Installation

Prerequisites

Cluster administrator access to your ACP cluster
Kubernetes version: v1.16+
CUDA version: v10.2+
NvidiaDriver: v440+ in Hami and v450+ in DCGM-exporter
ACP version: v3.18.2,v4.0,v4.1

Procedure

Installing Nvidia driver in your gpu node

Prefer to Installation guide of Nvidia Official website

Installing Nvidia Container Runtime

Prefer to Installation guide of Nvidia Container Toolkit

Add Nvidia yum library in GPU node

Note: Make sure the GPU node can access nvidia.github.io

distribution=$(. /etc/os-release;echo $ID$VERSION_ID) && curl -s -L https://nvidia.github.io/libnvidia-container/$distribution/libnvidia-container.repo | sudo tee /etc/yum.repos.d/nvidia-container-toolkit.repo
yum makecache -y

When the message "Metadata cache created." appears, it indicates that the addition was successful.

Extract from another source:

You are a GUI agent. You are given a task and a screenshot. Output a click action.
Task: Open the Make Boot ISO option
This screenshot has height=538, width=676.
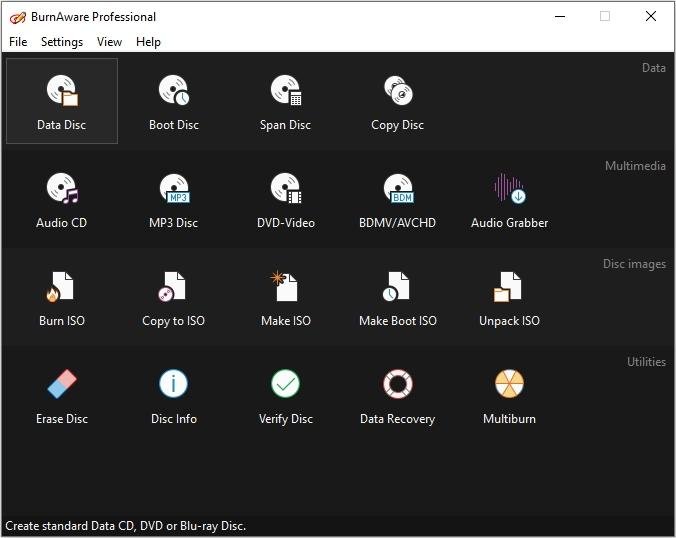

Installing Nvidia Container Runtime

yum install nvidia-container-toolkit -y

When the prompt "Complete!" appears, it means the installation is successful.

Downloading Cluster plugin

INFO

Alauda Build of Hami and Alauda Build of DCGM-Exporter and Alauda Build of Hami-WebUI(optional) cluster plugin can be retrieved from Customer Portal.

Please contact Consumer Support for more information.

Note: Alauda Build of DCGM-Exporter of version v4.2.3-413 deployed in the global cluster may cause the component to be continuously reinstalled. Version v4.2.3-413-1 resolves this issue, so be sure to use this version.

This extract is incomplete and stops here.